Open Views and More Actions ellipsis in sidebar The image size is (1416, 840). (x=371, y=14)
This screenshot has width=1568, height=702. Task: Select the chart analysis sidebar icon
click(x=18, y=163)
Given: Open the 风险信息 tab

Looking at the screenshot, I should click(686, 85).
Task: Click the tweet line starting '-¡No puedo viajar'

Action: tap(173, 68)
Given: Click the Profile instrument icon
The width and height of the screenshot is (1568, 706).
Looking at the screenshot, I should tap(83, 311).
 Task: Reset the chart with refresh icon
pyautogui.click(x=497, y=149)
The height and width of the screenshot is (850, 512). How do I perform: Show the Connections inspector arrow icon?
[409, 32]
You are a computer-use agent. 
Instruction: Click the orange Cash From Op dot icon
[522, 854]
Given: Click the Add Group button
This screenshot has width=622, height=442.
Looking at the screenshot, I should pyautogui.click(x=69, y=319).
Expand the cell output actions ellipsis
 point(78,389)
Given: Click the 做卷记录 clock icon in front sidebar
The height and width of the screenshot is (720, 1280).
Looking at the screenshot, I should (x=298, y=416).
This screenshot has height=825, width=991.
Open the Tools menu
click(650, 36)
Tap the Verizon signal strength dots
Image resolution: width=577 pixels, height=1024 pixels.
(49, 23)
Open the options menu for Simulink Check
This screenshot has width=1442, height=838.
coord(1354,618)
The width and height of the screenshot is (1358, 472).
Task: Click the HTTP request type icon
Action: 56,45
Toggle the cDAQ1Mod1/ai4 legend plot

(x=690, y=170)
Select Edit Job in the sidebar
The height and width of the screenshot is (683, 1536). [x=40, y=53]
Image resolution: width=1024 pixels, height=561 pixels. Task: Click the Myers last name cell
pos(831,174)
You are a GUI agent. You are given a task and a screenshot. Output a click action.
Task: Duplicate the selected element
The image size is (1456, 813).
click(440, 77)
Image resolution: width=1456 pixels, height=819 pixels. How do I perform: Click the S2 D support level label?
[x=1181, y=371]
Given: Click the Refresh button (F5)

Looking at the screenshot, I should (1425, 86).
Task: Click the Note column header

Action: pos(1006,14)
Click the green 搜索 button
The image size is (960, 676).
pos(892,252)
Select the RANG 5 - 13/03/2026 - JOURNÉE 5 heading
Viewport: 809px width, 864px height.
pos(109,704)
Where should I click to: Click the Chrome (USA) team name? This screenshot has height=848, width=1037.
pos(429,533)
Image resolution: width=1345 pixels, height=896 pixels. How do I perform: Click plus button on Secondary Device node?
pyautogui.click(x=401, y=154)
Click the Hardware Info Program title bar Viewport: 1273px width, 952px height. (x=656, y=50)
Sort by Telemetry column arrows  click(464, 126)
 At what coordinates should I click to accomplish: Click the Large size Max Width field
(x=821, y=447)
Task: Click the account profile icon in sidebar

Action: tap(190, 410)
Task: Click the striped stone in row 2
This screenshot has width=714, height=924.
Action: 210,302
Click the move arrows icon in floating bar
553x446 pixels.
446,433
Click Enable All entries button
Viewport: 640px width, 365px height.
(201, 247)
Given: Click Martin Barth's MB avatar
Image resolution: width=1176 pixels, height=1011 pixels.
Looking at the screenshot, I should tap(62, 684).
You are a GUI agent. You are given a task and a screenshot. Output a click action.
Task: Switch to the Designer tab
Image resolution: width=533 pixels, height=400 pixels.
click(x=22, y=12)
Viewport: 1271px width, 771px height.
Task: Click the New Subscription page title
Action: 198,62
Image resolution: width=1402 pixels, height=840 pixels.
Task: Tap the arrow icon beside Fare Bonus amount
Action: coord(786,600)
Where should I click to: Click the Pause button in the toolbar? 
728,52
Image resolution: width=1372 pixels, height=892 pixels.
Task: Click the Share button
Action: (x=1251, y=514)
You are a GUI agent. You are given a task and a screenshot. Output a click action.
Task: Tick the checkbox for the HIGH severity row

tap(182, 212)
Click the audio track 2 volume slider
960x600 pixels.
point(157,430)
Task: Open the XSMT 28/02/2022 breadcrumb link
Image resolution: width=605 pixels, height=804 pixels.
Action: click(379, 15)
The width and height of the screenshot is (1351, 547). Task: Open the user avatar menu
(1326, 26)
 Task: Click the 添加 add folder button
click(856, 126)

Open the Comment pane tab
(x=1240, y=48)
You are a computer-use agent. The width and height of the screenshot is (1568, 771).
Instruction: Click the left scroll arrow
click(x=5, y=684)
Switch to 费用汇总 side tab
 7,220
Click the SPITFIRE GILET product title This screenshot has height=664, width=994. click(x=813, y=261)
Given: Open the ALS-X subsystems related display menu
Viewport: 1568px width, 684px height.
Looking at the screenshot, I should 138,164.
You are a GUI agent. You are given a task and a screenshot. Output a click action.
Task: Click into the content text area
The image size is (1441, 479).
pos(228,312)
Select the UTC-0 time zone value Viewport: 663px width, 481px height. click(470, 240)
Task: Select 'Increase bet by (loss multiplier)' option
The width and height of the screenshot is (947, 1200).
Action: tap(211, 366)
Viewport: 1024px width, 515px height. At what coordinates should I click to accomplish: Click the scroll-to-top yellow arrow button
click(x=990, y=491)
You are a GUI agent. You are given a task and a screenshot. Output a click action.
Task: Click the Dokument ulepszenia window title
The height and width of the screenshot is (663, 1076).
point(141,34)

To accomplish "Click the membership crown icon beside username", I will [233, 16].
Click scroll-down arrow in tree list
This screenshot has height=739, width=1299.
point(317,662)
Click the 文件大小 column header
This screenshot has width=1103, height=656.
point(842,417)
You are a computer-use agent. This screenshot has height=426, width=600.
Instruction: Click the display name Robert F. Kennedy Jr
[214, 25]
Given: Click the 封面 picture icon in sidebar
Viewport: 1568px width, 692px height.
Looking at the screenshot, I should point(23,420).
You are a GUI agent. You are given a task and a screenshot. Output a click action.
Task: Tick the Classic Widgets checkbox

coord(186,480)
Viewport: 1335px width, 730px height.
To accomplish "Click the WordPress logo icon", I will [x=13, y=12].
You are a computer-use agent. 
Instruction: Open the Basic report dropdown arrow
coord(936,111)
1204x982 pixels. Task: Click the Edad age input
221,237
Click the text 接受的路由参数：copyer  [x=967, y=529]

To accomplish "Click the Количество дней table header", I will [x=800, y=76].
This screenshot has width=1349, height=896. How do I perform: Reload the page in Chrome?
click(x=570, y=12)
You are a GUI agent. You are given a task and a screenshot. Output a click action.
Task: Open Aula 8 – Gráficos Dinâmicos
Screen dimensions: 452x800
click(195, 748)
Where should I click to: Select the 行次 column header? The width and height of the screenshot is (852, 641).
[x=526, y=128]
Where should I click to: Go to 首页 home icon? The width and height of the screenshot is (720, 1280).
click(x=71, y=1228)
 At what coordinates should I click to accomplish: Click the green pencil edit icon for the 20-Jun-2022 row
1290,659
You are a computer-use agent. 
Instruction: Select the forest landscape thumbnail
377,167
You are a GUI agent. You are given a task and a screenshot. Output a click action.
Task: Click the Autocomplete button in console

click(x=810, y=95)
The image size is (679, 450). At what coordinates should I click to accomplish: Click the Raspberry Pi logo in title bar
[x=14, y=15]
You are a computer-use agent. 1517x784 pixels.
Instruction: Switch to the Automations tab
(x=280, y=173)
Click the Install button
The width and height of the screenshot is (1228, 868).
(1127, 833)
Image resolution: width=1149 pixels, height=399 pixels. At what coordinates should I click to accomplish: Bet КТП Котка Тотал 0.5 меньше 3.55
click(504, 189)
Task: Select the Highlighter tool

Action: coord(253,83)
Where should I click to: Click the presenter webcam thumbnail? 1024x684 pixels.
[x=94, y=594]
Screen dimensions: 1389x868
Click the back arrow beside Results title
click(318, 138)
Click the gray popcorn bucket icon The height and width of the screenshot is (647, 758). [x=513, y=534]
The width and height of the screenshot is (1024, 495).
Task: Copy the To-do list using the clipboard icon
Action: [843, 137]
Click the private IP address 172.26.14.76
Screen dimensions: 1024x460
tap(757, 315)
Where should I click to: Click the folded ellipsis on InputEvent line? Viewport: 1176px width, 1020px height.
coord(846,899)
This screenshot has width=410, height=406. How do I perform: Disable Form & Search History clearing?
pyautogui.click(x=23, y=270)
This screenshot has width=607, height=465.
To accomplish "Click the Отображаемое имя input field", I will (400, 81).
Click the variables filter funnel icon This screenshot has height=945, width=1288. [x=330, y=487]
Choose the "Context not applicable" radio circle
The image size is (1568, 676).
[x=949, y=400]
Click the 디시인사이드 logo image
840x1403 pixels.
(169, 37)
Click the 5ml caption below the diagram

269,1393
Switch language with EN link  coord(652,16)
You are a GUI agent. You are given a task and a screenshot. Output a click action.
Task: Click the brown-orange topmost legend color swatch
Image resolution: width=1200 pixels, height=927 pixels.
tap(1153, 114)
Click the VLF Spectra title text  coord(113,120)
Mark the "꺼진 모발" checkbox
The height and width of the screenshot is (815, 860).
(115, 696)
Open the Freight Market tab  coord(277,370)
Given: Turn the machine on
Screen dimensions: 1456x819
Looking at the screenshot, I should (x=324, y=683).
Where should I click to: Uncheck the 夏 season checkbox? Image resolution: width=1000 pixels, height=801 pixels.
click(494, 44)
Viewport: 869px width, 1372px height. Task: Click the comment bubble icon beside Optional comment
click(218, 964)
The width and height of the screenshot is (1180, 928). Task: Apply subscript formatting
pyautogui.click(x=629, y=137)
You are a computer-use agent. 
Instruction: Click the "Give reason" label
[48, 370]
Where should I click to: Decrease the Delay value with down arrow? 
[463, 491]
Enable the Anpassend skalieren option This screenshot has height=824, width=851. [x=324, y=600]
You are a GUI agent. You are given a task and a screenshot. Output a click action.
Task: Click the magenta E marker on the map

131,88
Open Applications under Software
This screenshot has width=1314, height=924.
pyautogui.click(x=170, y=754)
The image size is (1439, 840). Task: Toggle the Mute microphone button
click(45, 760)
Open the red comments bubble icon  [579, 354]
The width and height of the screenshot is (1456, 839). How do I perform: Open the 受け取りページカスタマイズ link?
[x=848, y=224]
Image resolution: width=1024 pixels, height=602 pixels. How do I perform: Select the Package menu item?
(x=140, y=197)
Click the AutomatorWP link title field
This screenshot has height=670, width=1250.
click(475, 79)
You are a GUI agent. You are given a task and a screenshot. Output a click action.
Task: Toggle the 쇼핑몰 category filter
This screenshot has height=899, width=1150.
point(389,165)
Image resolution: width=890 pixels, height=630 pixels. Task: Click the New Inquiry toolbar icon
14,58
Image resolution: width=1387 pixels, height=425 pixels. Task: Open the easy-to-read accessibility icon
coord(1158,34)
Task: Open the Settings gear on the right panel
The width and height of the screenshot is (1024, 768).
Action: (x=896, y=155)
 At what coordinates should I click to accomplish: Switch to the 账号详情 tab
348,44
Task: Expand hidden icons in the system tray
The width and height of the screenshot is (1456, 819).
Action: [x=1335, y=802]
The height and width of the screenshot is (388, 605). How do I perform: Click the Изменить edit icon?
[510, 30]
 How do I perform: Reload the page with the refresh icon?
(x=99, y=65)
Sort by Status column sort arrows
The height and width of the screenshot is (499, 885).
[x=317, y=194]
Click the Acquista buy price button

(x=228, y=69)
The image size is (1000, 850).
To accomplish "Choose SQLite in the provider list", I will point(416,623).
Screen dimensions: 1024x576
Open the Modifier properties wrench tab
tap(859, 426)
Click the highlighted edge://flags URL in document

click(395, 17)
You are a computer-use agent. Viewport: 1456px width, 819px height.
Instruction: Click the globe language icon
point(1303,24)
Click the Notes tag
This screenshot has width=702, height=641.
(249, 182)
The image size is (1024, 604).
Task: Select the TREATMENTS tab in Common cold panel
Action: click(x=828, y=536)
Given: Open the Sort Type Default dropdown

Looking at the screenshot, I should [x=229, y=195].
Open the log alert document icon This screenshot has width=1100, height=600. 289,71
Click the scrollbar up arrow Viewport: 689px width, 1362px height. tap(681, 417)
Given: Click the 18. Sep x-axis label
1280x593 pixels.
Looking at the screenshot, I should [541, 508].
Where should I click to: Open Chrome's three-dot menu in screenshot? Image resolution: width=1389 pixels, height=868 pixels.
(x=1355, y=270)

========================================

■ **Given request**: Copy the rows exactly, from the first row through the line containing "Looking at the screenshot, I should (x=298, y=416).".

■ **Written answer**:
Open Views and More Actions ellipsis in sidebar The image size is (1416, 840). (x=371, y=14)
This screenshot has width=1568, height=702. Task: Select the chart analysis sidebar icon
click(x=18, y=163)
Given: Open the 风险信息 tab

Looking at the screenshot, I should click(686, 85).
Task: Click the tweet line starting '-¡No puedo viajar'

Action: tap(173, 68)
Given: Click the Profile instrument icon
The width and height of the screenshot is (1568, 706).
Looking at the screenshot, I should tap(83, 311).
 Task: Reset the chart with refresh icon
pyautogui.click(x=497, y=149)
The height and width of the screenshot is (850, 512). How do I perform: Show the Connections inspector arrow icon?
[409, 32]
You are a computer-use agent. 
Instruction: Click the orange Cash From Op dot icon
[522, 854]
Given: Click the Add Group button
This screenshot has width=622, height=442.
Looking at the screenshot, I should pyautogui.click(x=69, y=319).
Expand the cell output actions ellipsis
 point(78,389)
Given: Click the 做卷记录 clock icon in front sidebar
The height and width of the screenshot is (720, 1280).
Looking at the screenshot, I should (x=298, y=416).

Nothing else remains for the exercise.